Mindful Work: How Meditation is Changing Business From the Inside Out
Author: David Gelles
Book review by Carol Horton from Issue 3 of YOKE
In the closing pages of Mindful Work: How Meditation is Changing Business From the Inside Out, author David Gelles shares a final vignette that (like the rest of the book) is more revealing for what it omits than what it describes. Interviewing Chade-Meng Tan, founder of Google’s wildly successful “Search Inside Yourself” mindful business training program, Gelles asks him why mindfulness is so popular in Silicon Valley today. Meng replies, “The corporate spirit here is to radically change things for the better, to take radical steps for improving the world … It’s a very altruistic and idealistic culture.”
Gelles shares Meng’s self-congratulatory explanation without additional commentary. Yet it’s well known that the Silicon Valley tech boom has created unprecedented socio-economic inequality in the San Francisco area, with record numbers of homeless and a hemorrhaging middle and working class. Such facts, however, which raise important questions about Meng’s vision of “radical altruism”, are invisible to the world of Mindful Work. The larger social context in which Silicon Valley’s “radical steps for improving the world” are supposedly occurring is never mentioned, let alone analysed and discussed.
I believe that we can and should set the bar higher. The value of mindfulness in the workplace needs to be evaluated in concrete terms that include individual, interpersonal, organisational and social dimensions. Personally, I found it to be a poignant, if not depressing sign of the times that Gelles, a New York Times journalist, evidences significantly less social and political awareness than the progressive-minded CEOs of luxury clothing brands Patagonia, PrAna and Eileen Fisher, whom he interviewed for the book. Whatever happened to the Fourth Estate?
Not all that long ago, elite journalists were expected to cultivate a broad social vision and analyse current events through a lens informed by a commitment to (small-“d”) democratic values. Gelles’ authorial voice is certainly likeable: he comes across as a genuinely nice person who’s enthused about mindfulness because it enables him to be more present with his family at mealtimes despite the relentless demands of his job. His writing, however, evidences not the slightest hint of old-school journalistic, let alone politically progressive values.
Instead, Mindful Work conveys the taken-for-granted neoliberalism of someone who has been thoroughly socialised into the politics of the post-Reagan and Thatcher eras, in which “there is no such thing as society”. Everything of consequence is assumed to happen at the individual level; consequently, there’s no need to think into the social and organisational contexts in which businesses operate and work actually takes place. “But for all this talk of stress, we rarely examine its root causes,” Gelles writes. “Stress isn’t something imposed on us. It’s something we impose on ourselves.”
Given this framework, the claim that mindfulness is important because it gives us the tools to manage our stress makes perfect sense. As does the silence surrounding the work context in which said mindfulness is being employed. This mindset implicitly endorses the view that the way to reduce stress in any work situation is simply to add mindfulness, rather than assess whether it’s possible to improve working conditions in more concrete and systemic ways.

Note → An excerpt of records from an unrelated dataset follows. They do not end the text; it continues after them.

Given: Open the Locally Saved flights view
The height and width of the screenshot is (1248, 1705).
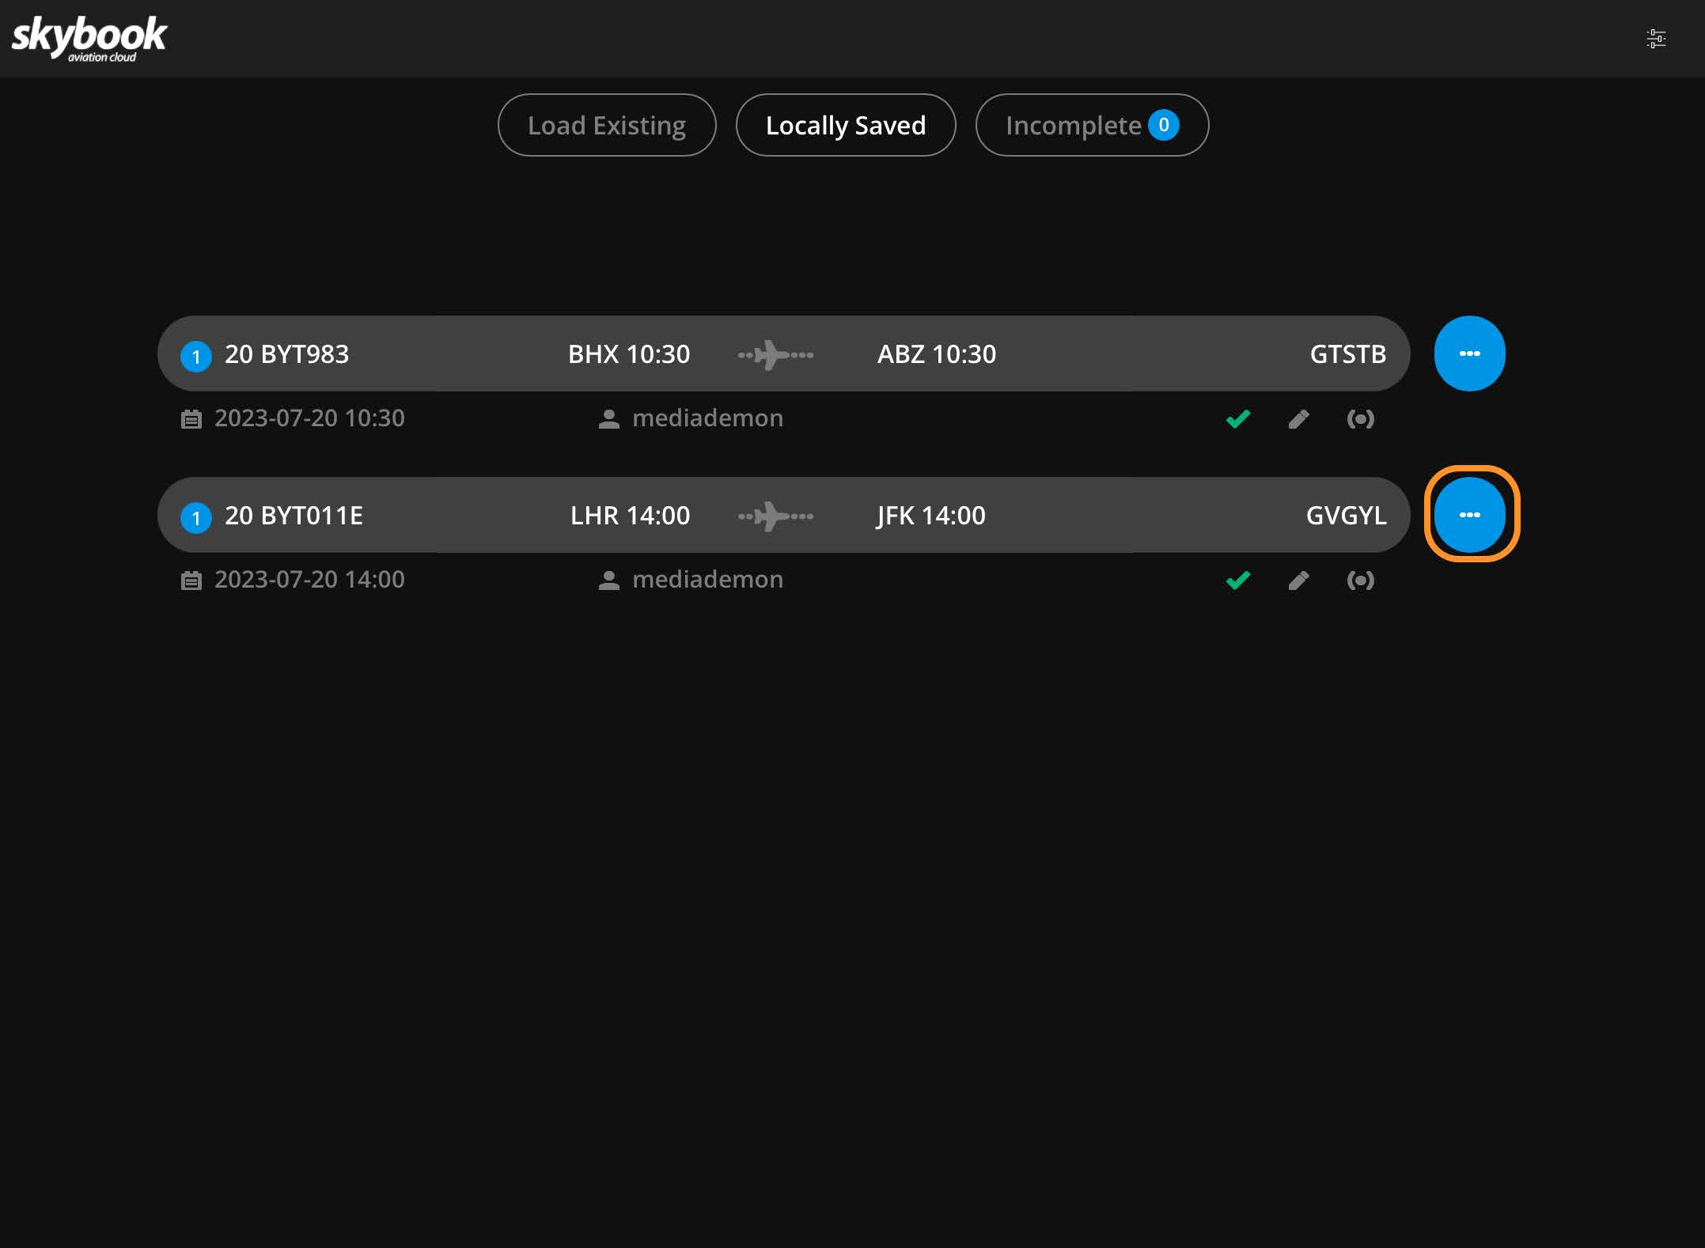Looking at the screenshot, I should pyautogui.click(x=846, y=124).
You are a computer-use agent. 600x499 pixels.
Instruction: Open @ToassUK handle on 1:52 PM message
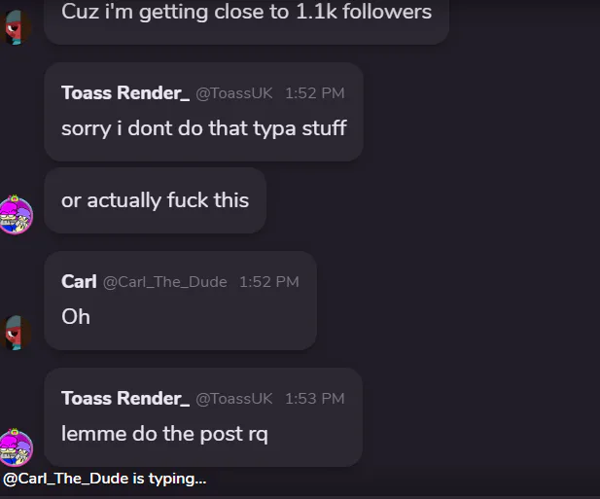(x=234, y=94)
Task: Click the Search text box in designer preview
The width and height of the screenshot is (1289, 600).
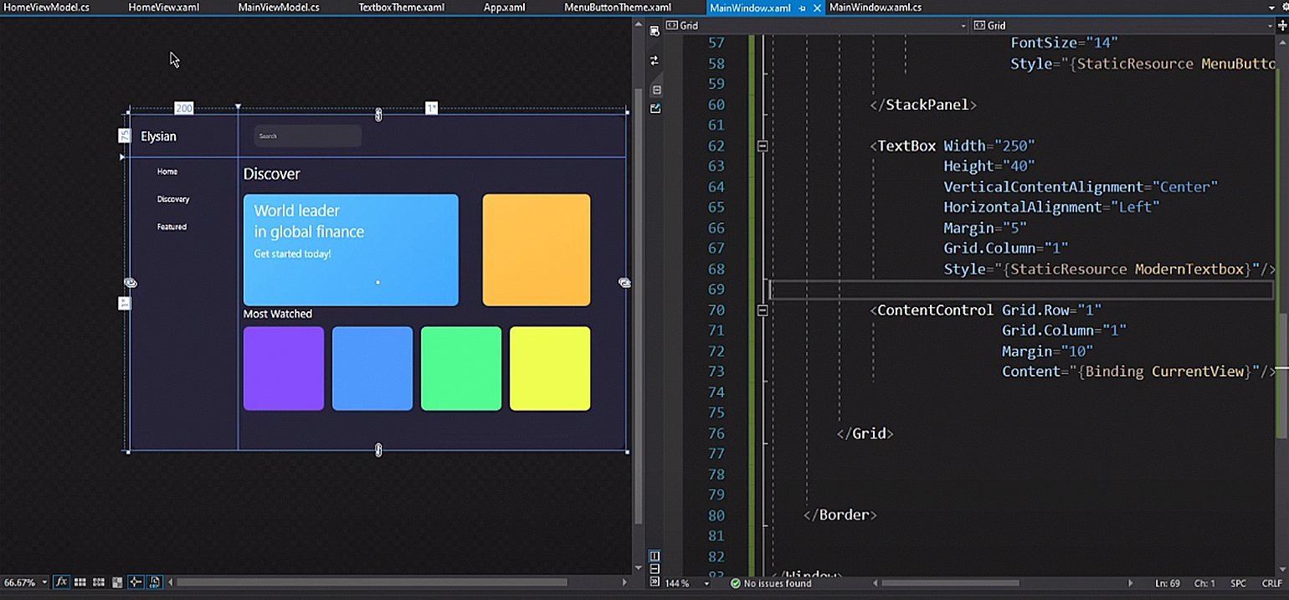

For example, Gelles happily reports how “at Green Mountain Coffee, based in Waterbury, Vermont, mindfulness has become part of the fabric of the company”:
At Green Mountain, mindfulness training started with the top executives and soon spread to midlevel employees. But Fried and her colleagues realised that much of the workforce was still not being served. The frontline workers who put in 12-hour shifts roasting coffee beans, packing boxes, and shipping them off … also need a bit of on-the-job stress relief … in a bid to reduce injuries, and perhaps increase mental well-being as well, she made it mandatory that all frontline workers do a series of mindful stretching exercises before beginning their shifts.
While Gelles quotes two workers saying they came to like the “Mindful Stretching” program because they found themselves in less pain at the end of the work day, one has to wonder how they’d feel about being offered eight-hour shifts at a higher wage rate instead. Mindful Work, however, doesn’t bother with questions such as what their pay scale might be, why they are working 12-hour shifts, and whether they’d prefer their (mandated) hours of “Mindful Stretching” be included as part of their (compensated) work day.
Today’s mindfulness movement has much to offer. Gelles is right to champion the virtues of learning to manage one’s own stress more effectively, as well as fostering a more considerate workplace. The problem is that in a time of relentless work speed-ups, ever-increasing inequality, unprecedented environmental devastation and unravelling democratic values, this simply isn’t enough.
We can’t harness the power of mindfulness to promote positive change without considering the organisational and social context in which it’s operating. While Mindful Work presents some important examples of how mindfulness, social ethics and business practices can be combined, it does so in a way that obscures, rather than reveals, the essential point that this integration is, in fact, the real bottom line.
Carol Horton is a writer, educator and activist working at the intersection of mindful yoga, social science and social justice. Author and co-editor of two books on contemporary North American yoga, she offers yoga workshops, teacher trainings and public lectures on modern yoga history, yoga culture and ethics, trauma-sensitive yoga and other topics at leading studios in Chicago and worldwide.